To detect dead spots, tap a barrel with a 5/8"-3/4" piece of round brass rod. The sound will start at tink, tink, tink, tink. When you hit a dead spot, the sound will go tink, tink, thunk, thunk, then back to tink, tink. Do not cut the barrel off within 2" of the thunk sound, or your accuracy is screwed. You can try this on barrels that you have had that were difficult to tune. An old German Gunsmith taught me this, passed on to him by some old European Master craftsmen.
 
Barrel makers may be their own victims of what the foundry sends to them. Usually, Inclusions in the barrel can not be seen. Dead spots are often found in a barrel that will give strange harmonics.

To detect dead spots, tap a barrel with a 5/8"-3/4" piece of round brass rod. The sound will start at tink, tink, tink, tink. When you hit a dead spot, the sound will go tink, tink, thunk, thunk, then back to tink, tink. Do not cut the barrel off within 2" of the thunk sound, or your accuracy is screwed. You can try this on barrels that you have had that were difficult to tune. An old German Gunsmith taught me this, passed on to him by some old European Master craftsmen.
Nice info there
I did similar looking for equal spacing of nodes but didn't correlate to a "dead spot"

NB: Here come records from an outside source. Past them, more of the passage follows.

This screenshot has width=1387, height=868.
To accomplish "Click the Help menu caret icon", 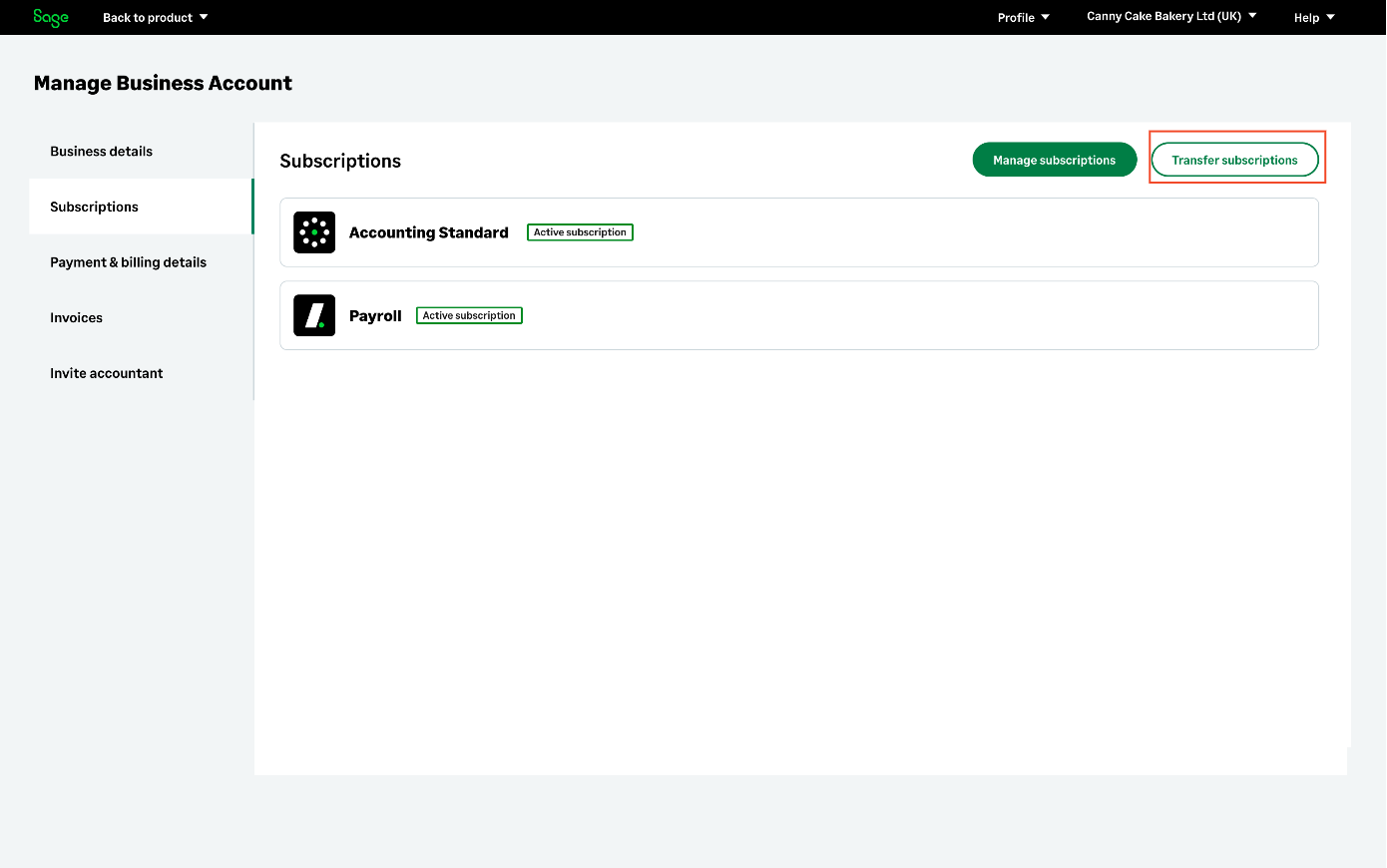I will coord(1330,17).
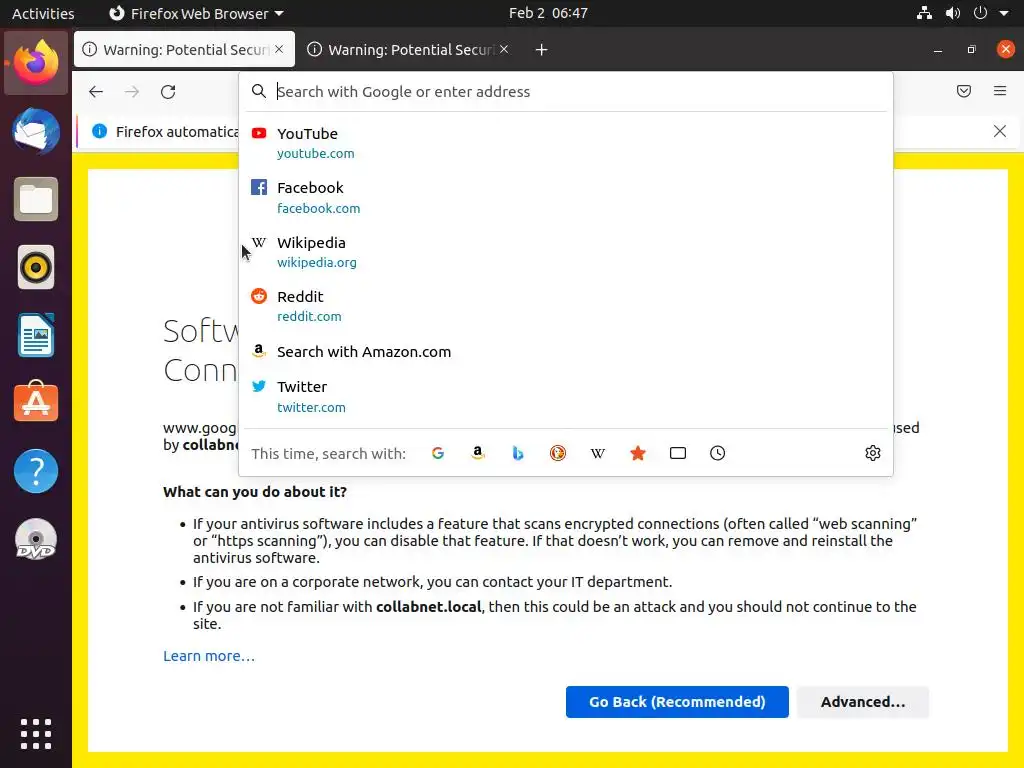Image resolution: width=1024 pixels, height=768 pixels.
Task: Open the Firefox hamburger menu
Action: click(1000, 91)
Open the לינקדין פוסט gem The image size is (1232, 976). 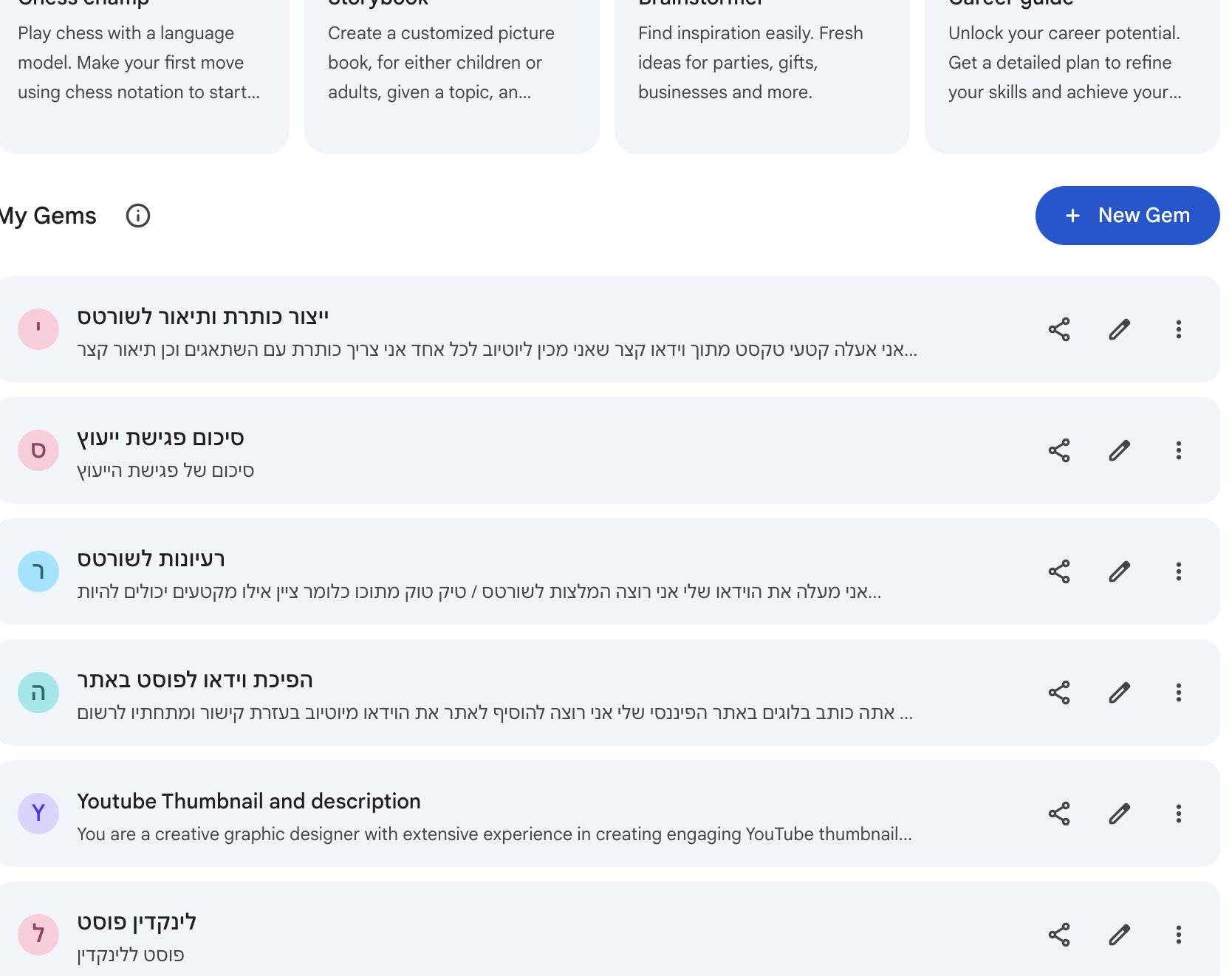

since I didn't find irregular spacing
(take a u-bolt like a muffler clamp) and hang it on the barrel
smack the barrel with a rubber mallet and the u bolt will vibrate and move on down the barrel until it hits a Node, then barely vibrate and will stay there in that zone
Move clamp down and start hitting barrel again until the u-Bolt progresses down to the next node
this of course will correspond to the barrels unloaded resonant frequency
(I clamp the tenon of the barrel in a vise really tight with soft jaws)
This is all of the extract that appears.